SERVER= # server domain
PASSWORD= # iodine password you started it with (you should have a password)
SERVER_IP= # ip of the server when accessed through the tunnel
DEV_INET= # the device name you get internet through, eg wlan0
OPTS="" # set options if you know the right parameters for the current network, otherwise iodine will auto-detect them

set -m
echo Using opts $OPTS
echo "Setting up iptables"
route=$(ip route show dev $DEV_INET | grep default | cut -d' ' -f2-)
echo "Found default route $route"
for resolver in $(cat /etc/resolv.conf | grep nameserver | awk '{print $2}'); do
    echo "Found resolver $resolver"
    sudo ip route add "$resolver" $route
(sleep 10;
    echo Adding routes;
    for i in {1..5}; do
        if ip route add default via $SERVER_IP dev $DEV_DNS metric 50; then
        echo routes failed;
        sleep 1;
    done) &
iodine -P $PASSWORD -r -f $OPTS $SERVER

a better iodine

right now iodine sucks because it tries to transparently wrap all of IP, which is fine but the overhead from IP and TCP headers is a lot, and it could be making better use of that bandwidth. a better iodine might also support a SOCKS-proxy-like mode with a more stateful server, where instead of passing raw IP frames the client can use special control messages to instruct the server to open and close TCP connections on its behalf, and to transmit or receive data on a previously referenced connection, which would avoid a lot of the header overhead.

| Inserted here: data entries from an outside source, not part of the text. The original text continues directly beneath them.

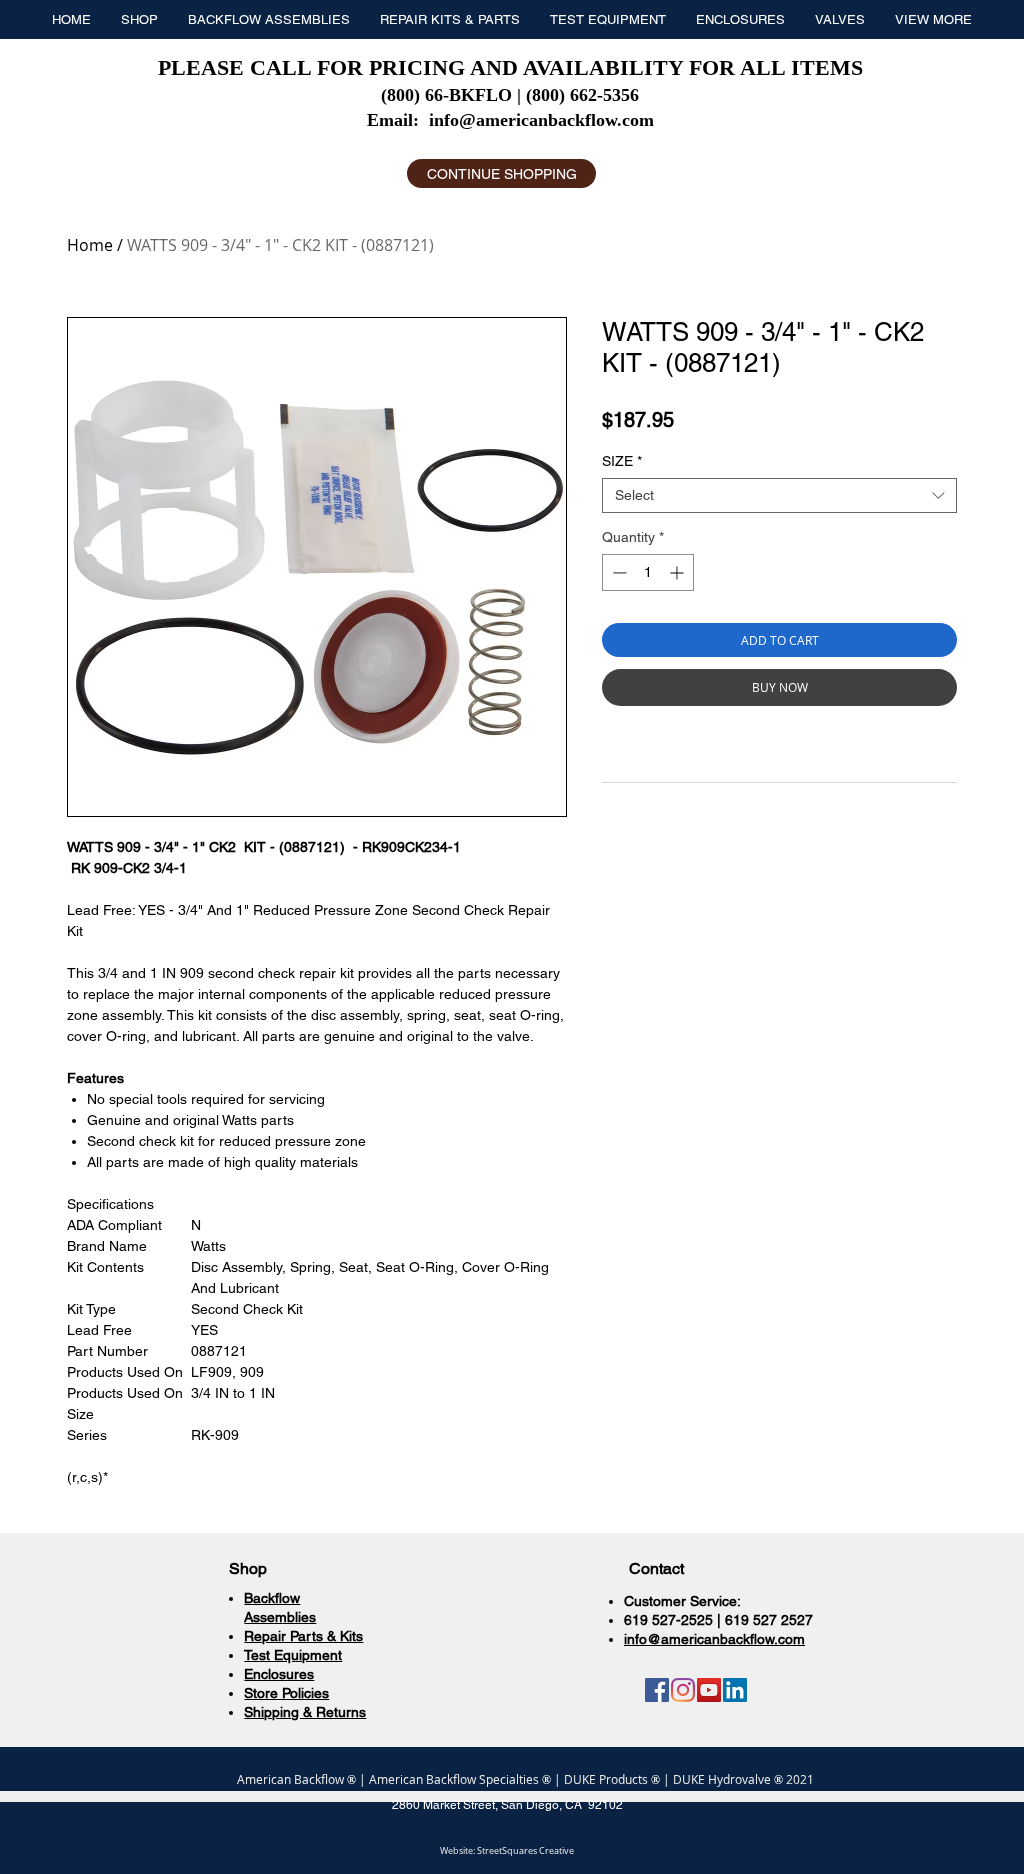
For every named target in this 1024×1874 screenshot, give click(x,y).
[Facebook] (657, 1690)
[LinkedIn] (735, 1690)
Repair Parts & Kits (303, 1636)
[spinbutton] (648, 572)
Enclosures (279, 1674)
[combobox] (779, 495)
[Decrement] (617, 572)
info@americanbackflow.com (541, 120)
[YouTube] (709, 1690)
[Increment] (678, 572)
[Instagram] (683, 1690)
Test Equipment (293, 1655)
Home (90, 245)
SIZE (622, 461)
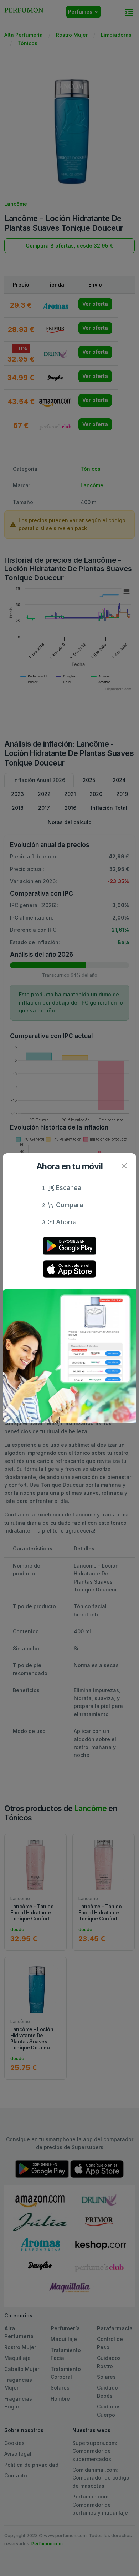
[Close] (124, 1165)
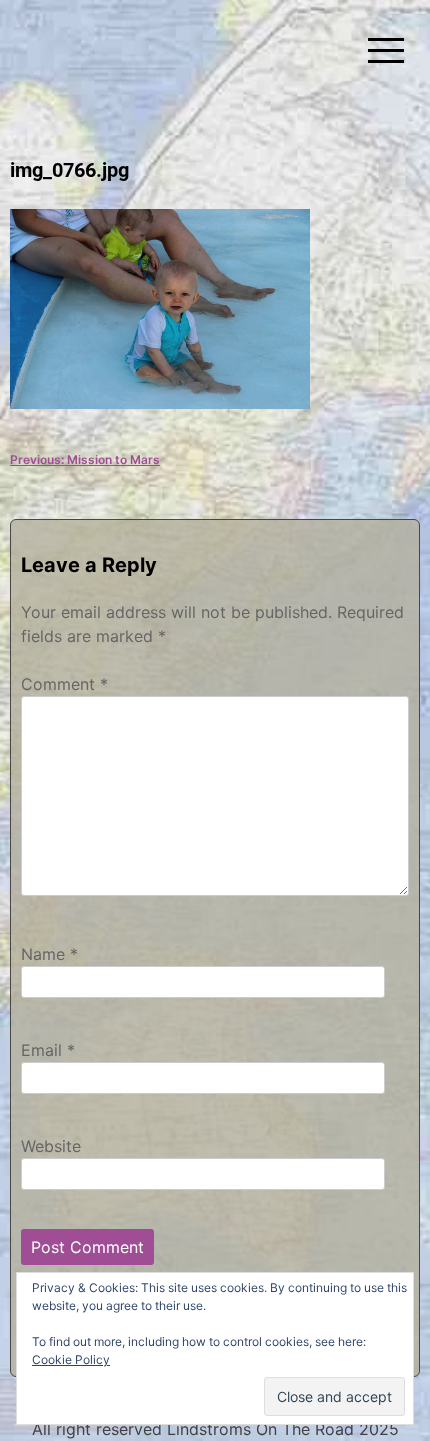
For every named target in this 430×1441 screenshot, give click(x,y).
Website (51, 1146)
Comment (64, 684)
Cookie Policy (71, 1359)
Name (49, 954)
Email (48, 1050)
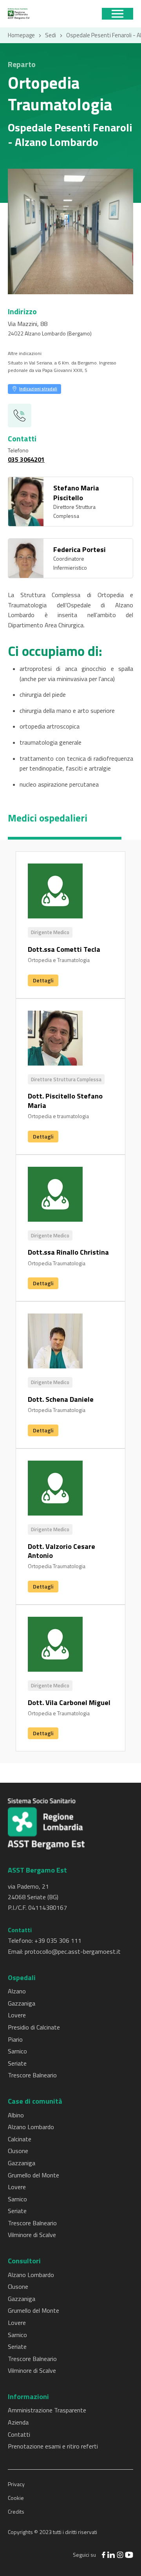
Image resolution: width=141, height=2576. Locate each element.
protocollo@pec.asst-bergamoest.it (73, 1951)
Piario (15, 2039)
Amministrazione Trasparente (47, 2410)
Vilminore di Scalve (32, 2234)
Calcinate (19, 2139)
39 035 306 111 (59, 1940)
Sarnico (17, 2051)
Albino (16, 2115)
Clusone (18, 2150)
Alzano (17, 1991)
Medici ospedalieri (47, 818)
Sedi (50, 35)
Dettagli (43, 980)
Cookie (16, 2498)
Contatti (19, 2434)
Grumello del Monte (33, 2175)
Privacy (16, 2484)
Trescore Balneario (32, 2075)
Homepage (21, 35)
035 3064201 (26, 459)
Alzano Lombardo (31, 2126)
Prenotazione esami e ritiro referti (53, 2446)
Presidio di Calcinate (34, 2027)
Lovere (17, 2015)
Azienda (18, 2422)
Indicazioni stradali (38, 389)
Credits (16, 2511)
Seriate (17, 2063)
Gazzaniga (21, 2003)
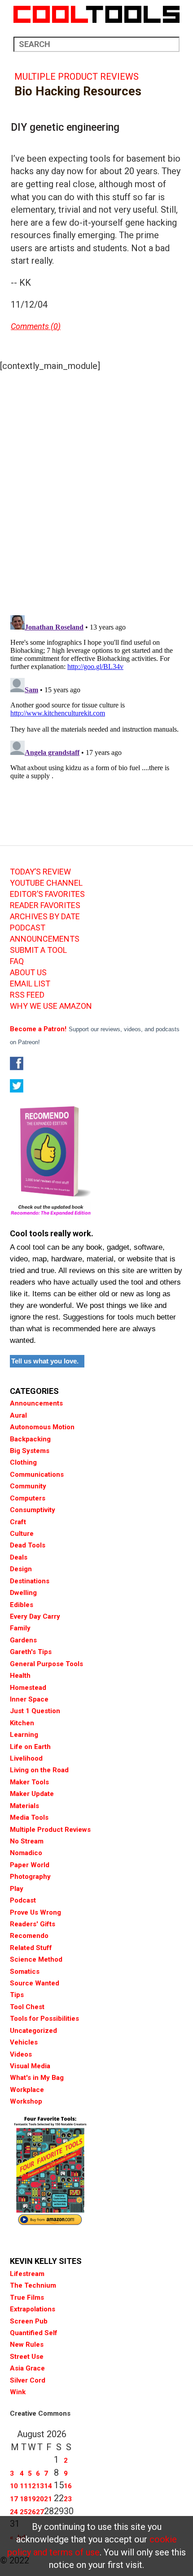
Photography (30, 1877)
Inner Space (29, 1699)
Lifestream (27, 2274)
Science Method (36, 1959)
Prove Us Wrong (35, 1912)
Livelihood (26, 1758)
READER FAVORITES (45, 905)
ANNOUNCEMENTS (44, 938)
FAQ (17, 961)
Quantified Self (33, 2333)
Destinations (29, 1581)
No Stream (27, 1841)
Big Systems (29, 1451)
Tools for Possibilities (44, 2019)
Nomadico (26, 1853)
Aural (18, 1415)
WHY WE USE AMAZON (51, 1006)
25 (24, 2512)
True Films (27, 2297)
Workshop (26, 2101)
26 (32, 2512)
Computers (27, 1498)
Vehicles (24, 2042)
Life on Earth (30, 1747)
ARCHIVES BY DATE (45, 916)
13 (40, 2486)
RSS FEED (27, 994)
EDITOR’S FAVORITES (47, 894)
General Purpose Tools (46, 1664)
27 (40, 2512)
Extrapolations (32, 2309)
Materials (24, 1806)
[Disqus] (96, 491)
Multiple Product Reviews (76, 76)
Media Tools (29, 1817)
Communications (37, 1474)
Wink (18, 2392)
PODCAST (27, 927)
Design (21, 1569)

UDP could use a similar optimized protocol

also, an iodine PT for tor would be really cool and someone should make one

addendum: intra-LAN filtering

this is a slightly unconventional case with an unconventional solution but sometimes you end up on a hardwired network you don't control where because the people who set up the network had interesting ideas about security, you can't access other devices on the LAN, only the internet. for example (this is just an example, nothing related to reality) in a uni dorm environment. but it also turns out that the LAN filtering is done at layer 3 while your devices are connected to the same underlying switch, and therefore can exchange layer 2 messages that are not IP. so instead of just like, running my own ethernet cable between the devices i made a program that converts IP into IP except the ethertype is different so it's definitely not IP(tm) and it turns out this actually works and bypasses the filter!